In a study conducted at the University of Texas at Austin, Dr. James W. Pennebaker concluded that expressive writing enabled individuals to learn to better regulate their emotions, organize thoughts, and come to terms with traumatic experiences. Researchers at the University of Chicago even found that writing about thoughts and feelings before an important exam, helped anxious test takers earn better grades than those who did not write. Scientifically speaking, the act of writing accesses your analytical and rational left brain, leaving your right brain free to create, feel, and intuit. In layman’s terms, writing removes mental blocks, allowing you to utilize your entire brain.
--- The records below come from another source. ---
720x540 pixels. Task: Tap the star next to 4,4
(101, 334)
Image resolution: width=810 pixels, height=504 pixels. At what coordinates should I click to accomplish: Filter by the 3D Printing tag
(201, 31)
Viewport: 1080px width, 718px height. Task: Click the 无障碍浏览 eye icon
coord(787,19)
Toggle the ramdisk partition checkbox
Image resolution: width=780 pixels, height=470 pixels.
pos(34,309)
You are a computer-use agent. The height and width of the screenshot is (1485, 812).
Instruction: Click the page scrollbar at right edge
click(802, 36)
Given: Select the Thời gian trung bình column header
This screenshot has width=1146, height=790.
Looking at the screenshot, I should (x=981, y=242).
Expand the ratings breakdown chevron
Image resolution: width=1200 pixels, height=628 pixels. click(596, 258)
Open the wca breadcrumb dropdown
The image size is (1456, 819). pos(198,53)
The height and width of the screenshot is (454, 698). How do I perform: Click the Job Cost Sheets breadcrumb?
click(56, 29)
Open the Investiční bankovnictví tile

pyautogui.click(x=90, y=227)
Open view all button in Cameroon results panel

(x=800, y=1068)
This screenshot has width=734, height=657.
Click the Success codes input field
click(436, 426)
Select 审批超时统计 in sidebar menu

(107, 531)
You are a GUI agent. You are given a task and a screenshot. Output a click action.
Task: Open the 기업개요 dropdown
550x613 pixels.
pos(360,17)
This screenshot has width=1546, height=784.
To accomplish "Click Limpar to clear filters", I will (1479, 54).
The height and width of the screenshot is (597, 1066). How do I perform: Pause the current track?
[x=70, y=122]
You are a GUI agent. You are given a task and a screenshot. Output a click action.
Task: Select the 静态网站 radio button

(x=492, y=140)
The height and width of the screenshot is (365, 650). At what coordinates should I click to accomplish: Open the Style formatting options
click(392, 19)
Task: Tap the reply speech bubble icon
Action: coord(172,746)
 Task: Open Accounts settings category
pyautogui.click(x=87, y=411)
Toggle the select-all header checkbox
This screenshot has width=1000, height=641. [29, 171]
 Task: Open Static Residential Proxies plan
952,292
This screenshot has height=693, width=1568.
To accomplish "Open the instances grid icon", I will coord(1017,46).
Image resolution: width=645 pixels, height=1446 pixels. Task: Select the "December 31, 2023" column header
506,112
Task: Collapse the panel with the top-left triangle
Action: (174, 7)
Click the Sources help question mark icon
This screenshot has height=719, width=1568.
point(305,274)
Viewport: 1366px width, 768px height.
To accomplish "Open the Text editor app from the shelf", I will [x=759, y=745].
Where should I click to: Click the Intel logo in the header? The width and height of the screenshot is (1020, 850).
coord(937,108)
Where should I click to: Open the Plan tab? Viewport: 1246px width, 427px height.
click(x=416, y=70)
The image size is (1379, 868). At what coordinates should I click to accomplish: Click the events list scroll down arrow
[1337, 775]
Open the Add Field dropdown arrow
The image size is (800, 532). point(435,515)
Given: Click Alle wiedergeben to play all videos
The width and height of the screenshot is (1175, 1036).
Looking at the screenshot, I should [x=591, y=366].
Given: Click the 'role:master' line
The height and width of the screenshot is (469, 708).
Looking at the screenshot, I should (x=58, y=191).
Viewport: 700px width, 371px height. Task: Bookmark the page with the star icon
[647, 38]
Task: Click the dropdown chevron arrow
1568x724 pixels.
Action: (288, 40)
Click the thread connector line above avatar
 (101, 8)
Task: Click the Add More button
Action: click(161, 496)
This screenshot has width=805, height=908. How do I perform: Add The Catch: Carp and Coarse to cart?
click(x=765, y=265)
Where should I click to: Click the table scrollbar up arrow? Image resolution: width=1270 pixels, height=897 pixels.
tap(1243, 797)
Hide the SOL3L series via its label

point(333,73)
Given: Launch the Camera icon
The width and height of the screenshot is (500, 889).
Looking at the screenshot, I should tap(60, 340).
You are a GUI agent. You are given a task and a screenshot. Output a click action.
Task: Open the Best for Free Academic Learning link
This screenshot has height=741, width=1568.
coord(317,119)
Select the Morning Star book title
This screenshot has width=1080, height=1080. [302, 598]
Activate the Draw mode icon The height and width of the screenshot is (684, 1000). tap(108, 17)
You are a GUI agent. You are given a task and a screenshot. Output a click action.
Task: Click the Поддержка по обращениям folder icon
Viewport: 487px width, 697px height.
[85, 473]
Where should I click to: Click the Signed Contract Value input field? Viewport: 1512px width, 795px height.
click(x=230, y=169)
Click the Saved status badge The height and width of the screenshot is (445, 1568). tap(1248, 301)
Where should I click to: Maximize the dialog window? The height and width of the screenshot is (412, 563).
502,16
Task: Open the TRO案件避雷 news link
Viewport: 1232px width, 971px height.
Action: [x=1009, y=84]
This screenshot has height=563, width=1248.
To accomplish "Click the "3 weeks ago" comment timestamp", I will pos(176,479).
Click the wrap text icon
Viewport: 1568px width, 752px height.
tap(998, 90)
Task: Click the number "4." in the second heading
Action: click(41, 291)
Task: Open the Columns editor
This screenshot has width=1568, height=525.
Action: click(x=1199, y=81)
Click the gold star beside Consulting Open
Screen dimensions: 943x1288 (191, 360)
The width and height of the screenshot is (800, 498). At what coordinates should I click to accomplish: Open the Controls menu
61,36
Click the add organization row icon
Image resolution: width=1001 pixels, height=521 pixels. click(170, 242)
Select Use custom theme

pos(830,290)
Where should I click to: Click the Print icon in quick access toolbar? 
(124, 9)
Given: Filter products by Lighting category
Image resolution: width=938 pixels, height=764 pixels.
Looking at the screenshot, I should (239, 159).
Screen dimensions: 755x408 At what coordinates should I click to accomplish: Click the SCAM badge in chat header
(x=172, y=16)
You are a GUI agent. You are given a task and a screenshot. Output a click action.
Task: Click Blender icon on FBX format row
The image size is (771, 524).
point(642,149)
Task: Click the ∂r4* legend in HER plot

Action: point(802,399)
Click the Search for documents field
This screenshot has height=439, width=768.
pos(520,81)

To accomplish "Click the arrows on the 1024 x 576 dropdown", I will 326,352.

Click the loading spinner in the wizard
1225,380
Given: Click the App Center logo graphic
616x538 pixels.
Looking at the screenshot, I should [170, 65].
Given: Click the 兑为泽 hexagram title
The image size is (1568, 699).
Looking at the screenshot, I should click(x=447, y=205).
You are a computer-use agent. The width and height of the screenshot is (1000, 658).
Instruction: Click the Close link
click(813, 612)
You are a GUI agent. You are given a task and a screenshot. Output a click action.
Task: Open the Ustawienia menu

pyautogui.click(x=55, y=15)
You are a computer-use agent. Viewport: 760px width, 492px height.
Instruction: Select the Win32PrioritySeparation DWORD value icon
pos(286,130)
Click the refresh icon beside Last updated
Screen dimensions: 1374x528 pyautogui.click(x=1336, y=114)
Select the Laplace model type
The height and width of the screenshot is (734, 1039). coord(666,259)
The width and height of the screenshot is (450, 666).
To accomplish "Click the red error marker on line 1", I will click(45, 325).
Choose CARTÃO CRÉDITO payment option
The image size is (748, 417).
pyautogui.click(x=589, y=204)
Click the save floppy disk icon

While writing may seem like a mundane activity, studies like these demonstrate the true power of writing, as it transports your thoughts and feelings to paper, acting as a physical organization of everything inside your head.
Simply put, writing is medicine for your mind. Writing, regardless if it is in a diary, journal, or on a piece of paper, it is a powerful tool, and can benefit your mental health. Just writing down the words inside your head, can lead to you becoming more mindful of your emotions. Particularly if you struggle with anxiety or depression, writing can help you gain control of your thoughts and feelings and significantly improve your mental health.
Writing allows you a healthy way to express yourself and manage overwhelming emotions. You may not realize it, but whether you are writing a poem, a song, or a journal entry about your life, you are helping yourself prioritize problems and fears. You are providing yourself with an opportunity for positivity, self-love, gratitude, all while identifying negative thoughts and behaviours. It provides a way for you to track your emotions, day-to-day, which can help you recognize patterns and stressors. Writing helps you navigate whatever challenges life throws your way.
Through writing, you will discover a so-called “therapy.” Try to write without censor for around 20 minutes a day, spelling mistakes and all; there is no criteria. Do not forget, you are not writing for anybody but yourself; not for a good grade, not to apply for a job, you are writing for your mental health. So, pick up your high school diary, or your brand-new journal, and begin your writing journey.